- Work request: Repeat the entries below exactly. Begin with the first line and end with the line that contains "[Buckinghamshire Council X".

* * * * * * * * *

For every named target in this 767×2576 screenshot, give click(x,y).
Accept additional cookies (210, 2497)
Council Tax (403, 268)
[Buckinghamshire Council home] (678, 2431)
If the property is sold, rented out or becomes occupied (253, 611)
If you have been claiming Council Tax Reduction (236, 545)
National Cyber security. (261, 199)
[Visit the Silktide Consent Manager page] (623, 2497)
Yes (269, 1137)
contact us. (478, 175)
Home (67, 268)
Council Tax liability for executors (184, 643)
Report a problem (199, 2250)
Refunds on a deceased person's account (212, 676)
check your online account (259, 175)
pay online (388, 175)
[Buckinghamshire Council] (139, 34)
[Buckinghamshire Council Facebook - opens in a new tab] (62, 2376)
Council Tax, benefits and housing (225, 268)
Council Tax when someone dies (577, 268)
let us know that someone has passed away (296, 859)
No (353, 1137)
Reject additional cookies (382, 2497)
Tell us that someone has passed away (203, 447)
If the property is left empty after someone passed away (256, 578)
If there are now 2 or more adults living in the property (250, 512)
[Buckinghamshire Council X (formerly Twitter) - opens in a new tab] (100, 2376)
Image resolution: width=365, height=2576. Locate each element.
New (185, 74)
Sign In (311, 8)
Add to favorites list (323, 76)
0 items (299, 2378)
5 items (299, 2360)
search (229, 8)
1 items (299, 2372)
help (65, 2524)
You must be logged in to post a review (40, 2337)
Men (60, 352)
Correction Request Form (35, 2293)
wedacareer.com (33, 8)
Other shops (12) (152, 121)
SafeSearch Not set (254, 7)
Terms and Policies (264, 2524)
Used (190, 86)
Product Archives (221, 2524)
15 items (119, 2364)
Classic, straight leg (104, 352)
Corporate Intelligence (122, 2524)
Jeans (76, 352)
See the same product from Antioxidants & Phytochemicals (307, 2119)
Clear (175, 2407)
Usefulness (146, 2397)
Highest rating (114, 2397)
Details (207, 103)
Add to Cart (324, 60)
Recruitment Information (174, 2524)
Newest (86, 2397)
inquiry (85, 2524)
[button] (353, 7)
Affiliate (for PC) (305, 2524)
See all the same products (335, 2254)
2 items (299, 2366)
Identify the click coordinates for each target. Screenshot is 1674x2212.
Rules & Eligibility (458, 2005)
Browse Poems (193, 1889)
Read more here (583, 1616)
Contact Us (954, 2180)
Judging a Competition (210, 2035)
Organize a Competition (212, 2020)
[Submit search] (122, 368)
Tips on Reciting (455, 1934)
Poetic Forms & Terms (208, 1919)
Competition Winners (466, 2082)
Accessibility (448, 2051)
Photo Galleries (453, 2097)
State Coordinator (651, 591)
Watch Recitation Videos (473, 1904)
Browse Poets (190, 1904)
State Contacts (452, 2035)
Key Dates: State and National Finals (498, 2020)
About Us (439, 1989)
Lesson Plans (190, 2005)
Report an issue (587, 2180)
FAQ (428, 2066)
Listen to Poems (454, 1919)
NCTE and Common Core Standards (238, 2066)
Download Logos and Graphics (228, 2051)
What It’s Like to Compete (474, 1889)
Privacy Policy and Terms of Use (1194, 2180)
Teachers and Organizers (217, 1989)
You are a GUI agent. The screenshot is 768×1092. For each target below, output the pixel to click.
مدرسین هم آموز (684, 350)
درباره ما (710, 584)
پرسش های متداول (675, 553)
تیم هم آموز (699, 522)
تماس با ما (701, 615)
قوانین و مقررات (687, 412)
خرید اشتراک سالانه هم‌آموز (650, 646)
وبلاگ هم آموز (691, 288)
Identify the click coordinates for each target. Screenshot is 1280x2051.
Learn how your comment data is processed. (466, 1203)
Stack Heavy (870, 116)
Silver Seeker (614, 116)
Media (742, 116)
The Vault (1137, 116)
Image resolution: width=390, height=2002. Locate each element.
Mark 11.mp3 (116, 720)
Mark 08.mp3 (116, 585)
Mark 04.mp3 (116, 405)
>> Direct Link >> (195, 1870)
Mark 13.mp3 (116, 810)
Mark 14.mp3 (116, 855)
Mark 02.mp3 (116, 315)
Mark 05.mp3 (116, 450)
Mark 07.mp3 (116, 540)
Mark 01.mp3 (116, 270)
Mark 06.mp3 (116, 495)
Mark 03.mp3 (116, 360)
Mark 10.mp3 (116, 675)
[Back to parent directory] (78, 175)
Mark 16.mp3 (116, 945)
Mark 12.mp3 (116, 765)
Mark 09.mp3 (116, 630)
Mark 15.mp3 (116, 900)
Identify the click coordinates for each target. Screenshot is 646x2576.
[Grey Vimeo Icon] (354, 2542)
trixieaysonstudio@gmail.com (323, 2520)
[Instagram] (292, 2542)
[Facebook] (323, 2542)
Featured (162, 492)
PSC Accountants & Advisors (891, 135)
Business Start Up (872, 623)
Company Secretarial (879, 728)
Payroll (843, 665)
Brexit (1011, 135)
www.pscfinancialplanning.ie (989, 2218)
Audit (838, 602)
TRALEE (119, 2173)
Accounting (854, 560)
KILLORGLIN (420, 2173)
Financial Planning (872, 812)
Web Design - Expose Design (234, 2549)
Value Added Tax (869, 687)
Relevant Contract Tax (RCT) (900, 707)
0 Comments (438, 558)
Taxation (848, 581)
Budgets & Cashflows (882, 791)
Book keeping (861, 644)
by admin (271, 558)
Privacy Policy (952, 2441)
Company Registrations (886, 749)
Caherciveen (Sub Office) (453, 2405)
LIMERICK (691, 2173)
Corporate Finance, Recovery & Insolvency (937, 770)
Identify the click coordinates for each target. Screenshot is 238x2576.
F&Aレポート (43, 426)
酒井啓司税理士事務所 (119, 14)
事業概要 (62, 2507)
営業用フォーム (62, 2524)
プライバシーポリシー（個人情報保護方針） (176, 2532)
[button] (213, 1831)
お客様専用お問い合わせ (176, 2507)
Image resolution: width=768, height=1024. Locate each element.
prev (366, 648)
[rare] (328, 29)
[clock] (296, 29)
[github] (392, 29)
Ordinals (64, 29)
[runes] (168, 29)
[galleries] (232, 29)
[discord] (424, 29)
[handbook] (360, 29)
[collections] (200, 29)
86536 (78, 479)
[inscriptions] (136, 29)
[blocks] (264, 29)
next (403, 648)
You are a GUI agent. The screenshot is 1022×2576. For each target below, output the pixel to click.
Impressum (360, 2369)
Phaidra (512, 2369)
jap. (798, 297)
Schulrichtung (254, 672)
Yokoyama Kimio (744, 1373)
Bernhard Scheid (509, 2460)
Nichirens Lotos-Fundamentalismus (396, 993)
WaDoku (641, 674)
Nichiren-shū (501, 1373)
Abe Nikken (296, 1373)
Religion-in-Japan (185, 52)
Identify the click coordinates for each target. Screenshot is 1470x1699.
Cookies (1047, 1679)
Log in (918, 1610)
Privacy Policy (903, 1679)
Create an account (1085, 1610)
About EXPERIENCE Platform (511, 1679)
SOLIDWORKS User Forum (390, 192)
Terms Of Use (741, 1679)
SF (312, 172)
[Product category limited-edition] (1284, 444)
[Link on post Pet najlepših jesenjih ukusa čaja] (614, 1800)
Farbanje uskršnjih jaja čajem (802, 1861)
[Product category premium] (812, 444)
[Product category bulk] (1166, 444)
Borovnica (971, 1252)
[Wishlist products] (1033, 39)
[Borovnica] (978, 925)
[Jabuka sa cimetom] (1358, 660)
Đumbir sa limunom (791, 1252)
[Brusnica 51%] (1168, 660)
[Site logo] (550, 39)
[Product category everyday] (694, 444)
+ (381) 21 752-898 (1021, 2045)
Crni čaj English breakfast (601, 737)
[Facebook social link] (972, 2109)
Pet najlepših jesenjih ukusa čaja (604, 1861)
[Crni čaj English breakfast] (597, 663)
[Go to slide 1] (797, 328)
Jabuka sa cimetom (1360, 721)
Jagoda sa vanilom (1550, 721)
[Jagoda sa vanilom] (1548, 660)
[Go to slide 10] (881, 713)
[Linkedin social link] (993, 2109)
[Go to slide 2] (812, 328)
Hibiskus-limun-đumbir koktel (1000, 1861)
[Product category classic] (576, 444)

* * * * * * * * *

- Result below:
For every named target in this 767×2576 screenshot, give click(x,y).
Accept additional cookies (210, 2497)
Council Tax (403, 268)
[Buckinghamshire Council home] (678, 2431)
If the property is sold, rented out or becomes occupied (253, 611)
If you have been claiming Council Tax Reduction (236, 545)
National Cyber security. (261, 199)
[Visit the Silktide Consent Manager page] (623, 2497)
Yes (269, 1137)
contact us. (478, 175)
Home (67, 268)
Council Tax liability for executors (184, 643)
Report a problem (199, 2250)
Refunds on a deceased person's account (212, 676)
check your online account (259, 175)
pay online (388, 175)
[Buckinghamshire Council] (139, 34)
[Buckinghamshire Council Facebook - opens in a new tab] (62, 2376)
Council Tax, benefits and housing (225, 268)
Council Tax when someone dies (577, 268)
let us know that someone has passed away (296, 859)
No (353, 1137)
Reject additional cookies (382, 2497)
Tell us that someone has passed away (203, 447)
If the property is left empty after someone passed away (256, 578)
If there are now 2 or more adults living in the property (250, 512)
[Buckinghamshire Council X (formerly Twitter) - opens in a new tab] (100, 2376)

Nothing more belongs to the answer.